That was sort of the apogee of my G.I. Joe days. I soon started to outgrow him and needed my own space. I hadn't really given the toy much though in the intervening years until there was a baseball-related story that involved said Mr. Joe.

It seems that the Twins last week butted heads with a few peace groups because of their promotion, the second annual Armed Services Appreciation Day. And Joe was the culprit. You see, the Twins were going to be distributing G.I. Joes to the kids who attended last Monday's game with the Royals. The Royals?!? I think parents received Purple Hearts for having to witness the carnage.

What seemed like an innocent way to pay tribute to "our soldiers", was seen by the offended groups as a way to "promote war…at our national pastime."

Now, before I weigh in on the issue. I have to comment on an article in that wonderful publication The Washington Times. My opinion of the Times is unprintable, unless I want to draw the ire of Michael Powell. Suffice to say that my respect for the Times amounts to the way Shrek used the pages of the fairy tale at the beginning of the first Shrek movie.

Times columnist Tom "Don't Call Me Don" Knott takes exception with a statement by Friends for a Non-Violent World, "It's not a credible way to honor those who've suffered the inhumanity of war.":

You always love the titles of these groups: Friends for a Non-Violent World.
Who can argue against Friends for a Non-Violent World?
Well, Osama bin Laden and his thousands of nutty followers are against a nonviolent world...
There is a stunning disconnect with all these groups. They might issue objections to G.I. Joe or American soldiers stacking nude scumbags on top of one another, but they are unusually quiet around a head that is placed on a body, as if it were an ornament.
Which part of the recent beheadings is so hard to comprehend?
You say the beheadings have no connection to G.I. Joe?
It is all connected, the series of beheadings merely the latest acts of twisted minds who declared war on us long ago.
We just chose to ignore it before September 11.
Right. An eye for an eye, and the world goes blind.
We also know now that guns don't kill people; G.I. Joe dolls kill people.

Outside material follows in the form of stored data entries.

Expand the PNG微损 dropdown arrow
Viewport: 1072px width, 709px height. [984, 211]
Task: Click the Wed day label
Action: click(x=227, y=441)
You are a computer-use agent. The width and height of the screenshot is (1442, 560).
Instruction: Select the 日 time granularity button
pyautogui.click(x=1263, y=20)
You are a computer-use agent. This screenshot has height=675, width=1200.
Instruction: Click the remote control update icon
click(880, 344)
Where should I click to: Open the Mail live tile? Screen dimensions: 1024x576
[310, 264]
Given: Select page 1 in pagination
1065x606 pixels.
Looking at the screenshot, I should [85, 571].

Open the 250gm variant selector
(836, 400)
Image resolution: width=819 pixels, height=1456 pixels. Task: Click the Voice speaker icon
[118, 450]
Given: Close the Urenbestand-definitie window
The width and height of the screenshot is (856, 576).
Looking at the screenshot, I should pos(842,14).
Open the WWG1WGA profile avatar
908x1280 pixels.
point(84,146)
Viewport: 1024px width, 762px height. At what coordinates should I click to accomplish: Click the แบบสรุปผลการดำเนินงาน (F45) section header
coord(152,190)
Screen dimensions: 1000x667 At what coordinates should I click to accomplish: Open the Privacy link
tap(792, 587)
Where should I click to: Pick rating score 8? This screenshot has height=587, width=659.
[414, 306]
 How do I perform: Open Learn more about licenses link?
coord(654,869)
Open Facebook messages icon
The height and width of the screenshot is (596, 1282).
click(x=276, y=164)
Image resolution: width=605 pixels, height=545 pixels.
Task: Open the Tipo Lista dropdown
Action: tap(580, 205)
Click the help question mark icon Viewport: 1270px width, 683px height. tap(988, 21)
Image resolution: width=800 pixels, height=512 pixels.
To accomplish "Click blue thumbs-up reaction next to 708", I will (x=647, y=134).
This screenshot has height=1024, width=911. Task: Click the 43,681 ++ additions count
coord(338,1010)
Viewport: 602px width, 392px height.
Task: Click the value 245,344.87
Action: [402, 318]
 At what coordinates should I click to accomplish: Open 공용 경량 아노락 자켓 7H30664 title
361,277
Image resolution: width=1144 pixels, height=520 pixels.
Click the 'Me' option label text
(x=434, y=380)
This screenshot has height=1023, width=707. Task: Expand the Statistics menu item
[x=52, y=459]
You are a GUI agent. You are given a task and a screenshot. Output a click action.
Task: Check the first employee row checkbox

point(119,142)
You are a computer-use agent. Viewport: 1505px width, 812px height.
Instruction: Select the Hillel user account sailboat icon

Wow, way to prove that those peace groups are out of touch with reality, Don, er, I mean Tom. To quote Sgt. Hulka (again of Stripes), "Lighten up, Francis." Oh, and I really love the one-sentence paragraphs. I guess you have to keep it brief and punchy to reach the addle-minded dolts who deign to read your publication.

Now, a couple of things must be said about the evolution of G.I. Joe. When I was a kid, Joe was an adventurer first and a soldier second. Sure, he carried a rifle, but he also carried everything else imaginable including shark repellant. This was probably done to be sensitive of the antiwar sentiments surrounding the Vietnam War at the time. Joe evolved beyond his army soldier rubric. After Mike Power the Atomic man came a sort of cyborg/superhero type thing called Bullet Man. About that time everyone seemed to outgrow the toy at once (including me).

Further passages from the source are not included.